Generally, only limited costs are recoverable in claims allocated to the small claims track, being claims such as debt claims below £5,000. If there is a contractual provision relating to such costs though, they may still be recoverable.
In Shaw v Nine Regions Ltd, the Recorder hearing a claim based upon a loan agreement regulated by the Consumer Credit Act 1974 for £3,000 refused to allow the successful defendant its legal costs. This was despite there being a contractual provision in the loan agreement between the parties that the defendant could claim its legal costs incurred in enforcing the agreement or taking/defending court action. The defendant appealed. The claimant argued that the small claim rule should apply which provides for recovery of only very limited costs. Alternatively, he argued that the contractual term as to costs was void and unenforceable under the Unfair Terms in Consumer Contract Regulations 1999 (the Regulations).

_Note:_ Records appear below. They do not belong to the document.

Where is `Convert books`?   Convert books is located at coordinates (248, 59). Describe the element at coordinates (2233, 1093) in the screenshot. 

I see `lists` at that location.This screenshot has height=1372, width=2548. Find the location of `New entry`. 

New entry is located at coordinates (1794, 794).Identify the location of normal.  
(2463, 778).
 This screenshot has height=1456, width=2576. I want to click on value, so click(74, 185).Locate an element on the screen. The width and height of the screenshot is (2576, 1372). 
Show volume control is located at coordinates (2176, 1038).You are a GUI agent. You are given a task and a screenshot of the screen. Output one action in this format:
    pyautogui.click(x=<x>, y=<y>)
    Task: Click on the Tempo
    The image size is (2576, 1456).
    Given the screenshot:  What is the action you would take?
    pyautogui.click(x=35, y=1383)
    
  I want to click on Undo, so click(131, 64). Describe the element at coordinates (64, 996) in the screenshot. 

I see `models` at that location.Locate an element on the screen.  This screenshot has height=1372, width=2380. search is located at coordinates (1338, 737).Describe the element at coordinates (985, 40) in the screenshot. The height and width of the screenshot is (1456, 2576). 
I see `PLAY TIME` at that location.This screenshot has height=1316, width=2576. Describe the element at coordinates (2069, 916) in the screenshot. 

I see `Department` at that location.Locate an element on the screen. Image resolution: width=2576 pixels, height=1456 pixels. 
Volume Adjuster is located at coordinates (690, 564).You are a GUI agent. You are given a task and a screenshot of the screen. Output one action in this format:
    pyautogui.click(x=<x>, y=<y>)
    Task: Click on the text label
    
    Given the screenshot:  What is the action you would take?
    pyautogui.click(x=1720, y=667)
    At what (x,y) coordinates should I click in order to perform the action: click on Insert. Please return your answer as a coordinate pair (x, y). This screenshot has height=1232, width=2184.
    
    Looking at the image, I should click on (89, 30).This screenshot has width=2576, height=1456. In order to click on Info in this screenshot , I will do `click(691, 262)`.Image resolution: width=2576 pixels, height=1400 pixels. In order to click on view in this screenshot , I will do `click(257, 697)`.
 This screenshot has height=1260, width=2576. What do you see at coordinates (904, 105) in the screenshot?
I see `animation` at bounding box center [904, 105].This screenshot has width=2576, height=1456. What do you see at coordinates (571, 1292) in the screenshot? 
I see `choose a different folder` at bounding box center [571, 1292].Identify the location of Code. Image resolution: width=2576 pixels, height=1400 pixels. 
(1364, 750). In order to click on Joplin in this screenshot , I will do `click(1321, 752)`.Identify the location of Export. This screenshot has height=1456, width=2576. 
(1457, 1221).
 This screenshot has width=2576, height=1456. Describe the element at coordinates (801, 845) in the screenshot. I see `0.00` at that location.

The judge held that although regulation 5 of the Regulations did appear to apply to the term in question as it was not individually negotiated, the term was entirely reasonable and caused no imbalance in the parties' rights and obligations to the detriment of the consumer. It did not exclude or hinder the claimant's right to take legal action or exercise any other legal remedy. The judge awarded the defendant its costs of the appeal and below.
Things to consider
Where a case is proceeding in the small claims track and is based upon a contract, consideration should be given as to whether there is a term in the contract that might provide for costs to be recovered by the successful party. If it doesn't the usual costs provisions will apply.